NIGHT AT THE GAY MUSEUM

Gay Couple Seeks To Bring National LGBT Museum To Washington DC

StonewallFormer Smithsonian researcher Tim Gold and his husband, North Carolina furniture magnate Mitchell Gold, are spearheading an effort to open a national history museum in the nation’s capital that will teach the often-ignored roles that LGBT Americans have played in the country’s history.

“This isn’t a museum just for gay people or just for lesbian people or just for transgender people,” Tim Gold told The Washington Post. “I want anyone who walks through this door to be able to take something away from the experience.”

The Post reports:

Gold founded a charitable group, the Velvet Foundation, in 2008 to gather donations. He and Mitchell, who does philanthropic work on behalf of gay youth and edited a book of coming-out stories, have enlisted a lawyer to arrange their fundraising, a museum design expert to plan exhibits, and a real estate broker to locate and acquire property needed for a 100,000-square-foot museum….

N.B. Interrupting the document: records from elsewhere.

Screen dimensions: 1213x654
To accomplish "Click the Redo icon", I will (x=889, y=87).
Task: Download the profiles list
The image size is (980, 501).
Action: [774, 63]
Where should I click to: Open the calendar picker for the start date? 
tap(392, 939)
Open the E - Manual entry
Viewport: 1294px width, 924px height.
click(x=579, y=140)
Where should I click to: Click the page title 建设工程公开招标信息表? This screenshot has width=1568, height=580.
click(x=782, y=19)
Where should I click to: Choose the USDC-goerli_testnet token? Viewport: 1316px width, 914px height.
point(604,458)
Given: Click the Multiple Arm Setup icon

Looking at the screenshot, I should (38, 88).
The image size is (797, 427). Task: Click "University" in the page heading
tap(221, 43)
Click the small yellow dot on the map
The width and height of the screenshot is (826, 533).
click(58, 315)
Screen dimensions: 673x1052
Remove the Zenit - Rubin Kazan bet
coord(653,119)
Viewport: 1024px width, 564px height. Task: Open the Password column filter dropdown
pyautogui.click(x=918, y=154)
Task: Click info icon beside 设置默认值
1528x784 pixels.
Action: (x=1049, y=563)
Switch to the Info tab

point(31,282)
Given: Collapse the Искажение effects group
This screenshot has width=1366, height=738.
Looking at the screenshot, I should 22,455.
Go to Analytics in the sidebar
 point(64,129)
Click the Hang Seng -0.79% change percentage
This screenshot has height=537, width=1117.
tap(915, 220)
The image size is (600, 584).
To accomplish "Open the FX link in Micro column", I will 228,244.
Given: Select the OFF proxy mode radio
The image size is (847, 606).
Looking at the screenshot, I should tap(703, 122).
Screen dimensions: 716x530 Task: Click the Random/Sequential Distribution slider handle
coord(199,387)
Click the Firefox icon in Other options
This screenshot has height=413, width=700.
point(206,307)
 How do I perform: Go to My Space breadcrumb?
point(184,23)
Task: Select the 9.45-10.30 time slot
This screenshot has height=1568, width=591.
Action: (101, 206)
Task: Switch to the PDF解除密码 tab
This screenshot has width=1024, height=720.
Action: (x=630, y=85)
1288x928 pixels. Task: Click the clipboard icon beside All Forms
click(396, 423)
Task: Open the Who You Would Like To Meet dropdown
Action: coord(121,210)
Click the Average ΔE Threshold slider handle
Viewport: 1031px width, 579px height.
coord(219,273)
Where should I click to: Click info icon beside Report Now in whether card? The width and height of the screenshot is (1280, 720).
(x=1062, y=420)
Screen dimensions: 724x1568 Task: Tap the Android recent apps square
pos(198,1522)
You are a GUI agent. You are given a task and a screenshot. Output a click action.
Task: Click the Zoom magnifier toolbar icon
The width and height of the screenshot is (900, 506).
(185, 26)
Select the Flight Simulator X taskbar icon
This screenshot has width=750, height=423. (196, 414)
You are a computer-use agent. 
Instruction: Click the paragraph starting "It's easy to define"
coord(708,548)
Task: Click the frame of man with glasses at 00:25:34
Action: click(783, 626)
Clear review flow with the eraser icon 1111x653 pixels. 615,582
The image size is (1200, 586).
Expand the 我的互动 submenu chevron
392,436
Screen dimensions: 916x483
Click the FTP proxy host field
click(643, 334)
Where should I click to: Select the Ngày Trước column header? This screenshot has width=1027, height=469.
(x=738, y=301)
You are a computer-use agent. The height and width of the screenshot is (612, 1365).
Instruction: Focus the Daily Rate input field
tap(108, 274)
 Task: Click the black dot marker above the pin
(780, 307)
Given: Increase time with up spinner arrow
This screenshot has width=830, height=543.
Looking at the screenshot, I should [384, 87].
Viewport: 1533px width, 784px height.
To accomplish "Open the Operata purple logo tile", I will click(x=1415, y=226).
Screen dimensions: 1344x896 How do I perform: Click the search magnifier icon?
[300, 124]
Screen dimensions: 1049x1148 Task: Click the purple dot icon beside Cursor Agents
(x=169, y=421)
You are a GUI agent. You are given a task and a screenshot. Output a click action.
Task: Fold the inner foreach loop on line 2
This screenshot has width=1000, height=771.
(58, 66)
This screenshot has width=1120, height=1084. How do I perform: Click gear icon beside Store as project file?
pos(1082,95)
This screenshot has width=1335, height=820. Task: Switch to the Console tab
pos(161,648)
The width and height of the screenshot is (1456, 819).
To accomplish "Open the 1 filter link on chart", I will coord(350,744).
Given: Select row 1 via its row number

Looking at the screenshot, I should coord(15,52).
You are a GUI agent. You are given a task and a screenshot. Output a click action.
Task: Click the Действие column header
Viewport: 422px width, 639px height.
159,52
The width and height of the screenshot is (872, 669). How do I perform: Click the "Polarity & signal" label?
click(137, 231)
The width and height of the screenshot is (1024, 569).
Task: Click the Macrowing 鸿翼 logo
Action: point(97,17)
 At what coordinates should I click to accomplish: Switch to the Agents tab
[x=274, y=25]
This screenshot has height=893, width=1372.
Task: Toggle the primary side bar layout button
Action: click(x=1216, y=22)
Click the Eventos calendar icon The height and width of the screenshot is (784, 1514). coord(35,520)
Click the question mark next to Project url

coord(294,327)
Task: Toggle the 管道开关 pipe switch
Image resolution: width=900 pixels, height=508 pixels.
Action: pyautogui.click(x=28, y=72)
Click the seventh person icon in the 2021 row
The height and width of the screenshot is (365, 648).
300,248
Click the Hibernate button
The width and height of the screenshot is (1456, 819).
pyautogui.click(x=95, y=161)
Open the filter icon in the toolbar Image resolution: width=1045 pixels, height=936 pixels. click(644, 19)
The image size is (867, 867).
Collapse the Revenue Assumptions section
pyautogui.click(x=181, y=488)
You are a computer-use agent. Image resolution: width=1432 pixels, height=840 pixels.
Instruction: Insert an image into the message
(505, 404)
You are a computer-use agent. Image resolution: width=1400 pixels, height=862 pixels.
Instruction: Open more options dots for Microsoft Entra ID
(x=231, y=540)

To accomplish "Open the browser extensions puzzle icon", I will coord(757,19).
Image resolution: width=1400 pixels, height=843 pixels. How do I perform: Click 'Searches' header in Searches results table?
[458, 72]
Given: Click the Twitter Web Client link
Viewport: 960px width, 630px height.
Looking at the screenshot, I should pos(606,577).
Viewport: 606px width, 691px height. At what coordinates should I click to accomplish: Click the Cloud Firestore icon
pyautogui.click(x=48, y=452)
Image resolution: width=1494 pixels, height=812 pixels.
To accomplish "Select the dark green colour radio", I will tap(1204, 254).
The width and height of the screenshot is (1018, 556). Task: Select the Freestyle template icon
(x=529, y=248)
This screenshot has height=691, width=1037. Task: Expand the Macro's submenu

With the backing of his wealthy husband, who co-founded the $100 million home furnishing company Mitchell Gold + Bob Williams, Tim Gold has been traveling the country acquiring artifacts from gay rights activists and their families, often explaining his project in their living rooms, then following them to pick through boxes in their attics.

So far Gold has 5,000 items stored in a climate-controlled warehouse in Forestville, including protest signs, a filmstrip of a 1970 gay pride parade in New York, and a violin and music stand that belonged to Tyler Cementi. He said there would be many more if the families of early activists, believing homosexuality to be a taboo subject, hadn’t tossed out artifacts upon their deaths.

“So much of our history is unfortunately thrown out,” said Gold, who thinks that even the original sign from the Stonewall Inn has been discarded.

While the museum may face some opposition from conservatives if it inevitably addresses the same-sex marriage debate, Joe Solmonese, former president of the Human Rights Campaign, said it would nevertheless be an invaluable resource.

“Every advance that we’ve made has been brought about because we’ve been able to change the hearts and minds of the American people in a pretty significant way, and in the context of history, in a fairly rapid way,” he said. “And I see the museum as doing just that.”

Tim Gold realizes that the project is still years away from completion, but an artifact-finding trip to visit Matthew Shepard’s mother served to further inspire him. She showed him letters from young people across the country who had written to Shepard as he lay in a coma, which brought Gold to tears.

“It is for the LGBT youth,” he said of the museum. “That high school boy or girl who comes from a community that’s not so accepting, maybe a family that’s not so accepting, from a church that’s not so accepting, and at the very least they should be able to walk by this museum and know that it’s okay.”